Nevertheless, from what we do observe we can make some conclusions about the nature light. The idea of photons came from the observations of black body radiation and the photoelectric effect (among others). Based on these, Planck and Einstein (among others) concluded that light consists of quantized bits of energy. Strictly speaking, they could only make this statement conclusively about the nature of interactions between light and matter. In other words: light is always radiated or absorbed in such quantized bits, which came to be known as photons. The consequences is that after being produced from radiation, light must consist of such photons.
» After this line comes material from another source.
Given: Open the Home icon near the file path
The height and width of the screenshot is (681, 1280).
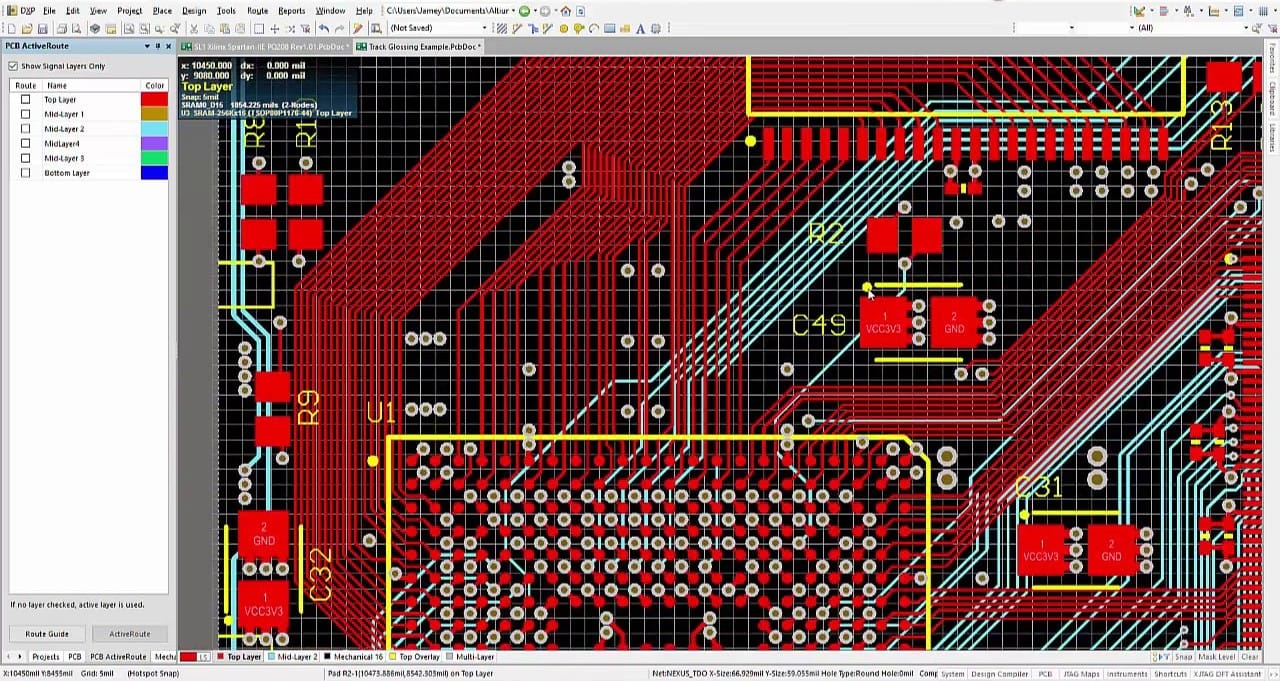Looking at the screenshot, I should pyautogui.click(x=566, y=11).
Are photons localized like classical particles? That we cannot say because whenever they are radiated or absorbed, it is the atoms or molecules from which they are radiated or by which they are absorbed that provide the localization, making these event appear as localized events. So, we can think of photons as having the same wave structure as a classical light wave would have, but having only a fixed quantized amount of energy. That is why people often refer to photons as single excitations of the wave.
If photons are not localized, how can they be absorbed at localized points? That is a bit more difficult to explain (getting more technical). It requires the concept of quantum superposition. Basically what happens is that the wave of a single photon can be represented as a superposition of localized wavelets, each representing the complete quantized energy of the photon, but multiplied by a complex coefficient representing the probability amplitude for that wavelet. Only the one wavelet that is aligned with the absorbing atom or molecule will be absorbed, with a probability given by the magnitude squared of the coefficient. So the notion of collapse it not necessary.
How many photons are there in an optical wave? That is easier to answer. If you measure the energy or power (energy per unit time) in the optical wave and divide it by the energy per photon you get the average number of photons (or number per unit time) in the wave. However, due to the concept of superposition, we cannot in general fix the number of photons in an optical field as an exact number.
Hope it is a bit clearer.